Captured with the Full-frame LUMIX S1R and the LUMIX S Pro 70-200 mm f/4 lens at 200mm. Exposure triad: f/11, 1/40 sec, ISO 200. Click on either thumbnail below for more information.
It's only a typical Sunday morning in that I had no idea what I wanted to write about. I started scrolling through my Facebook home page. About ten minutes into checking out what people had shared I struck gold finding Jeff Schewe's post about the Epson produced video below featuring Paul, and John Paul Caponigro called "Two Generations."
However, for me, the power of the video wasn't just about their passion as artists, but the bond and respect between father and son. The title "Two Generations" is so appropriate - not only as father and son but as silver-based and digital technologies.
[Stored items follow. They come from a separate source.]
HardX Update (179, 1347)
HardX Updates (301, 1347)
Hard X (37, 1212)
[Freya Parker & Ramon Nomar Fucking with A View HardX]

They've both made it a goal to never compromise on the quality of their images, their relationship, or their love for the craft.
Just trust me and take the time to watch and listen to the video!
The Caponigros - Two Generations - YouTube
I suppose the video and their relationship is hitting me a little harder this time of year because Father's Day is next weekend, and I find myself thinking about my Dad.
My Dad was a businessman. As a kid, he had a wholesale candy and tobacco business. His company sold everything from ribbon candy for fundraisers to schools and non-profits to the candy counter at local stores and vending machines in northeast Ohio. He had a warehouse full of candy, which I had access to and is probably the reason I never got into candy that much, because I had all I ever wanted. I've always regretted that Dad and I didn't share the same focus on a career path, like Paul and JP. He left the candy and tobacco business when I was in my teens, and went into commercial and industrial real estate until he semi-retired in his early 70's. Seeing JP, together with his Dad in the video, sparked memories for so many moments, my Dad and I enjoyed.
While we didn't share the same career field we shared the same passion for life. Even in our focus together on my Mom's Alzheimer's, we found time to create a few memories and even a photo-op or two. A few years back the Senior Friendship Centers used a photograph my good buddy Bob Coates helped us with. They ran us in a full-page ad in the local paper and magazines. And, that brings me full circle to my point this morning:
The video Paul and JP did together, with Epson's help, is a gift to all of us. But, there's a much bigger point than being about photography and printing. It's about an incredible bond between father and son. It brought so many great memories of my own to the surface - like the richness of heavy cream rising to the top.
My Dad passed away almost four years ago at 93, and there isn't a day that goes by that I don't miss him. But thanks to photography and printing, I've got so many memories I can hold in my hands. We can't stop time or turn back the clock, but each photograph and video gives us the ability to time travel, and that's the magic of this industry.
Wishing everybody an incredible day ahead and time to appreciate your parents, whether they're still by your side or not. Take the time to look in your rearview mirror and cherish those moments that helped make you who you are. Sadly, I have no relationship with my own kids today, but that doesn't change the smiles and memories of the past before life got unnecessarily complicated.
As always, go for those eleven-second therapeutic hugs, especially with your folks. We can't stop time, and they won't be around forever - don't miss the opportunity that's there for you right now. Happy Sunday, everybody!